[[ Material shown, beginning ]]

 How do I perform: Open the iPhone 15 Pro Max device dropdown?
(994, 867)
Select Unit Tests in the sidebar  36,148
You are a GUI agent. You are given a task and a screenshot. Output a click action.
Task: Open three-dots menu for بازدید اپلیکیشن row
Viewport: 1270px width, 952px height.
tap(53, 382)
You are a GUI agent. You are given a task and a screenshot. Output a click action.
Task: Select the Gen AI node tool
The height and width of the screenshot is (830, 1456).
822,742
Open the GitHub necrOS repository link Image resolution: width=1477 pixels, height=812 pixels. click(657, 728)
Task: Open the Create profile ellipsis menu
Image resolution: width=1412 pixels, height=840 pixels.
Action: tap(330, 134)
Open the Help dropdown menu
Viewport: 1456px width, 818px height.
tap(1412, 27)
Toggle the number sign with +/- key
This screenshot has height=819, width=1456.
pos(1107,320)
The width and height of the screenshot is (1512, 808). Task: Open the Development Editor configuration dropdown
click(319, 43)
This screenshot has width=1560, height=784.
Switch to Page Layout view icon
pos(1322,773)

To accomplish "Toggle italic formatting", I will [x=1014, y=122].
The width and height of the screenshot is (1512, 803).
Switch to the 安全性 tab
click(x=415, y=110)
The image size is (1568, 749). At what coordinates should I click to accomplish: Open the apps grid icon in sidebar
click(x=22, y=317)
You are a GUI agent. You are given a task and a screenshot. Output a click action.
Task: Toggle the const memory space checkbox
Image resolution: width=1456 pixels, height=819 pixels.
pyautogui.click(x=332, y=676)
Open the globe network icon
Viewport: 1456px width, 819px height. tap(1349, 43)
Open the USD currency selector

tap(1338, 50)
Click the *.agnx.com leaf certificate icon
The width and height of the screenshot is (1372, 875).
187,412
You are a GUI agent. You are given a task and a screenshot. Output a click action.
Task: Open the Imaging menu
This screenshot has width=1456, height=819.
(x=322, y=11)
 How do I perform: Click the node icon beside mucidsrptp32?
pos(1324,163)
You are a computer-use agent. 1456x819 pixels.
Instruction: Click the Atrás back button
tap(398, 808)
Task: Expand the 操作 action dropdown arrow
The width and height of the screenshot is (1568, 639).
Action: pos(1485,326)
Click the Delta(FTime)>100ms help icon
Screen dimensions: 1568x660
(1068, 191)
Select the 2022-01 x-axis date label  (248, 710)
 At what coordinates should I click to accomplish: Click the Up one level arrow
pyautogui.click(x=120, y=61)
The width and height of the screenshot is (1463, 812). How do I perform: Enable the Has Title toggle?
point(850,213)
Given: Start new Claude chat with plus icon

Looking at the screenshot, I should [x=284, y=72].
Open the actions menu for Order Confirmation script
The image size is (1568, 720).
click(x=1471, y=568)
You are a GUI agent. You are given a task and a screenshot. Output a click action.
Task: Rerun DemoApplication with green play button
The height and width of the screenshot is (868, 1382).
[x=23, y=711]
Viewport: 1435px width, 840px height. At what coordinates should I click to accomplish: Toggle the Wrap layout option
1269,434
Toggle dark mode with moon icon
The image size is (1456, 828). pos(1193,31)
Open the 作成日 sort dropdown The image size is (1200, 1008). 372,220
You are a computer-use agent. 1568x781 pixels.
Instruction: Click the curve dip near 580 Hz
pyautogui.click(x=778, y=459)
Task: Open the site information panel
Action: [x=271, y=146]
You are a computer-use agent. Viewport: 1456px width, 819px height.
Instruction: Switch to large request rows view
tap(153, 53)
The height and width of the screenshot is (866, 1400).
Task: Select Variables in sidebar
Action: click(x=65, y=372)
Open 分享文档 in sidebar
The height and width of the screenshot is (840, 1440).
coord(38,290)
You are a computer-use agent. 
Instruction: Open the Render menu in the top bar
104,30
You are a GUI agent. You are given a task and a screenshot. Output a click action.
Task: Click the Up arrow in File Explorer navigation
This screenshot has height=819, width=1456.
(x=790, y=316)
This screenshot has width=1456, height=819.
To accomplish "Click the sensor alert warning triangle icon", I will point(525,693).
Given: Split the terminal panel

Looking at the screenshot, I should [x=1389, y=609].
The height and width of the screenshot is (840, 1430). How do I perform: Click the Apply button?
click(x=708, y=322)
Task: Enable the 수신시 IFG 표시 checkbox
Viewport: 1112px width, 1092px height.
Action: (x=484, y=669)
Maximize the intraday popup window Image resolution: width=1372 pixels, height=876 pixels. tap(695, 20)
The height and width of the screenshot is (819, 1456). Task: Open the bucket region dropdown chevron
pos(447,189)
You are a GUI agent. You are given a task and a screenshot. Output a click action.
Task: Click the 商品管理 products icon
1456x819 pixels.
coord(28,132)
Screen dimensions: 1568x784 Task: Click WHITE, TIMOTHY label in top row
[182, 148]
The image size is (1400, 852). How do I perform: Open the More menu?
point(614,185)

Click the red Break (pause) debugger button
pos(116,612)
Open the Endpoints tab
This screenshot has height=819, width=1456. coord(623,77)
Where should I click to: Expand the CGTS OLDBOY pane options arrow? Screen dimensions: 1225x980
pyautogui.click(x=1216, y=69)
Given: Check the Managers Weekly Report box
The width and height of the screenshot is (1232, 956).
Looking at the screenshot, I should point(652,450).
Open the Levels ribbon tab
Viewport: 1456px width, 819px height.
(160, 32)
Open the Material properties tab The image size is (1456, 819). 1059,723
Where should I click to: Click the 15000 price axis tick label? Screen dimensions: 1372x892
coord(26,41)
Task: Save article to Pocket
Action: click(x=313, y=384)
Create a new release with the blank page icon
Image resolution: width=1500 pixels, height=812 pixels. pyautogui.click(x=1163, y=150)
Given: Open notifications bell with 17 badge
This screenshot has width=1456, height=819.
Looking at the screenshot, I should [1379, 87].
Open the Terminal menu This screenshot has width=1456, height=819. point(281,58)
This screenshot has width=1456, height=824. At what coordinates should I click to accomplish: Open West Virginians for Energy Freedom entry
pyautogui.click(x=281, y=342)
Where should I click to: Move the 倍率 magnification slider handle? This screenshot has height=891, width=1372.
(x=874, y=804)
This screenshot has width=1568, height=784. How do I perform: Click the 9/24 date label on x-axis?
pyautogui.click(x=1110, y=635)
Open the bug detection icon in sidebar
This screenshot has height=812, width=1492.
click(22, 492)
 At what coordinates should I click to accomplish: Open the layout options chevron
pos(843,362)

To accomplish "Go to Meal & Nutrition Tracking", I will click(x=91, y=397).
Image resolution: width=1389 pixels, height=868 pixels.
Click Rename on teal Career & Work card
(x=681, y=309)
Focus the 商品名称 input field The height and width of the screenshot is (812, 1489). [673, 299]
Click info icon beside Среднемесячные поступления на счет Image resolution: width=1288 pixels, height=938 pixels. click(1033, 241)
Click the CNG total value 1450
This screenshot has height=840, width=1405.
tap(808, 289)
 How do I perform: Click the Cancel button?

[[ Material shown, end ]]

Instructions for the task
Every line of the data is to be printed again exactly.

Solution to this task
 How do I perform: Open the iPhone 15 Pro Max device dropdown?
(994, 867)
Select Unit Tests in the sidebar  36,148
You are a GUI agent. You are given a task and a screenshot. Output a click action.
Task: Open three-dots menu for بازدید اپلیکیشن row
Viewport: 1270px width, 952px height.
tap(53, 382)
You are a GUI agent. You are given a task and a screenshot. Output a click action.
Task: Select the Gen AI node tool
The height and width of the screenshot is (830, 1456).
822,742
Open the GitHub necrOS repository link Image resolution: width=1477 pixels, height=812 pixels. click(657, 728)
Task: Open the Create profile ellipsis menu
Image resolution: width=1412 pixels, height=840 pixels.
Action: tap(330, 134)
Open the Help dropdown menu
Viewport: 1456px width, 818px height.
tap(1412, 27)
Toggle the number sign with +/- key
This screenshot has height=819, width=1456.
pos(1107,320)
The width and height of the screenshot is (1512, 808). Task: Open the Development Editor configuration dropdown
click(319, 43)
This screenshot has width=1560, height=784.
Switch to Page Layout view icon
pos(1322,773)

To accomplish "Toggle italic formatting", I will [x=1014, y=122].
The width and height of the screenshot is (1512, 803).
Switch to the 安全性 tab
click(x=415, y=110)
The image size is (1568, 749). At what coordinates should I click to accomplish: Open the apps grid icon in sidebar
click(x=22, y=317)
You are a GUI agent. You are given a task and a screenshot. Output a click action.
Task: Toggle the const memory space checkbox
Image resolution: width=1456 pixels, height=819 pixels.
pyautogui.click(x=332, y=676)
Open the globe network icon
Viewport: 1456px width, 819px height. tap(1349, 43)
Open the USD currency selector

tap(1338, 50)
Click the *.agnx.com leaf certificate icon
The width and height of the screenshot is (1372, 875).
187,412
You are a GUI agent. You are given a task and a screenshot. Output a click action.
Task: Open the Imaging menu
This screenshot has width=1456, height=819.
(x=322, y=11)
 How do I perform: Click the node icon beside mucidsrptp32?
pos(1324,163)
You are a computer-use agent. 1456x819 pixels.
Instruction: Click the Atrás back button
tap(398, 808)
Task: Expand the 操作 action dropdown arrow
The width and height of the screenshot is (1568, 639).
Action: pos(1485,326)
Click the Delta(FTime)>100ms help icon
Screen dimensions: 1568x660
(1068, 191)
Select the 2022-01 x-axis date label  (248, 710)
 At what coordinates should I click to accomplish: Click the Up one level arrow
pyautogui.click(x=120, y=61)
The width and height of the screenshot is (1463, 812). How do I perform: Enable the Has Title toggle?
point(850,213)
Given: Start new Claude chat with plus icon

Looking at the screenshot, I should [x=284, y=72].
Open the actions menu for Order Confirmation script
The image size is (1568, 720).
click(x=1471, y=568)
You are a GUI agent. You are given a task and a screenshot. Output a click action.
Task: Rerun DemoApplication with green play button
The height and width of the screenshot is (868, 1382).
[x=23, y=711]
Viewport: 1435px width, 840px height. At what coordinates should I click to accomplish: Toggle the Wrap layout option
1269,434
Toggle dark mode with moon icon
The image size is (1456, 828). pos(1193,31)
Open the 作成日 sort dropdown The image size is (1200, 1008). 372,220
You are a computer-use agent. 1568x781 pixels.
Instruction: Click the curve dip near 580 Hz
pyautogui.click(x=778, y=459)
Task: Open the site information panel
Action: [x=271, y=146]
You are a computer-use agent. Viewport: 1456px width, 819px height.
Instruction: Switch to large request rows view
tap(153, 53)
The height and width of the screenshot is (866, 1400).
Task: Select Variables in sidebar
Action: click(x=65, y=372)
Open 分享文档 in sidebar
The height and width of the screenshot is (840, 1440).
coord(38,290)
You are a computer-use agent. 
Instruction: Open the Render menu in the top bar
104,30
You are a GUI agent. You are given a task and a screenshot. Output a click action.
Task: Click the Up arrow in File Explorer navigation
This screenshot has height=819, width=1456.
(x=790, y=316)
This screenshot has width=1456, height=819.
To accomplish "Click the sensor alert warning triangle icon", I will point(525,693).
Given: Split the terminal panel

Looking at the screenshot, I should [x=1389, y=609].
The height and width of the screenshot is (840, 1430). How do I perform: Click the Apply button?
click(x=708, y=322)
Task: Enable the 수신시 IFG 표시 checkbox
Viewport: 1112px width, 1092px height.
Action: (x=484, y=669)
Maximize the intraday popup window Image resolution: width=1372 pixels, height=876 pixels. tap(695, 20)
The height and width of the screenshot is (819, 1456). Task: Open the bucket region dropdown chevron
pos(447,189)
You are a GUI agent. You are given a task and a screenshot. Output a click action.
Task: Click the 商品管理 products icon
1456x819 pixels.
coord(28,132)
Screen dimensions: 1568x784 Task: Click WHITE, TIMOTHY label in top row
[182, 148]
The image size is (1400, 852). How do I perform: Open the More menu?
point(614,185)

Click the red Break (pause) debugger button
pos(116,612)
Open the Endpoints tab
This screenshot has height=819, width=1456. coord(623,77)
Where should I click to: Expand the CGTS OLDBOY pane options arrow? Screen dimensions: 1225x980
pyautogui.click(x=1216, y=69)
Given: Check the Managers Weekly Report box
The width and height of the screenshot is (1232, 956).
Looking at the screenshot, I should point(652,450).
Open the Levels ribbon tab
Viewport: 1456px width, 819px height.
(160, 32)
Open the Material properties tab The image size is (1456, 819). 1059,723
Where should I click to: Click the 15000 price axis tick label? Screen dimensions: 1372x892
coord(26,41)
Task: Save article to Pocket
Action: click(x=313, y=384)
Create a new release with the blank page icon
Image resolution: width=1500 pixels, height=812 pixels. pyautogui.click(x=1163, y=150)
Given: Open notifications bell with 17 badge
This screenshot has width=1456, height=819.
Looking at the screenshot, I should [1379, 87].
Open the Terminal menu This screenshot has width=1456, height=819. point(281,58)
This screenshot has width=1456, height=824. At what coordinates should I click to accomplish: Open West Virginians for Energy Freedom entry
pyautogui.click(x=281, y=342)
Where should I click to: Move the 倍率 magnification slider handle? This screenshot has height=891, width=1372.
(x=874, y=804)
This screenshot has width=1568, height=784. How do I perform: Click the 9/24 date label on x-axis?
pyautogui.click(x=1110, y=635)
Open the bug detection icon in sidebar
This screenshot has height=812, width=1492.
click(22, 492)
 At what coordinates should I click to accomplish: Open the layout options chevron
pos(843,362)

To accomplish "Go to Meal & Nutrition Tracking", I will click(x=91, y=397).
Image resolution: width=1389 pixels, height=868 pixels.
Click Rename on teal Career & Work card
(x=681, y=309)
Focus the 商品名称 input field The height and width of the screenshot is (812, 1489). [673, 299]
Click info icon beside Среднемесячные поступления на счет Image resolution: width=1288 pixels, height=938 pixels. click(1033, 241)
Click the CNG total value 1450
This screenshot has height=840, width=1405.
tap(808, 289)
 How do I perform: Click the Cancel button?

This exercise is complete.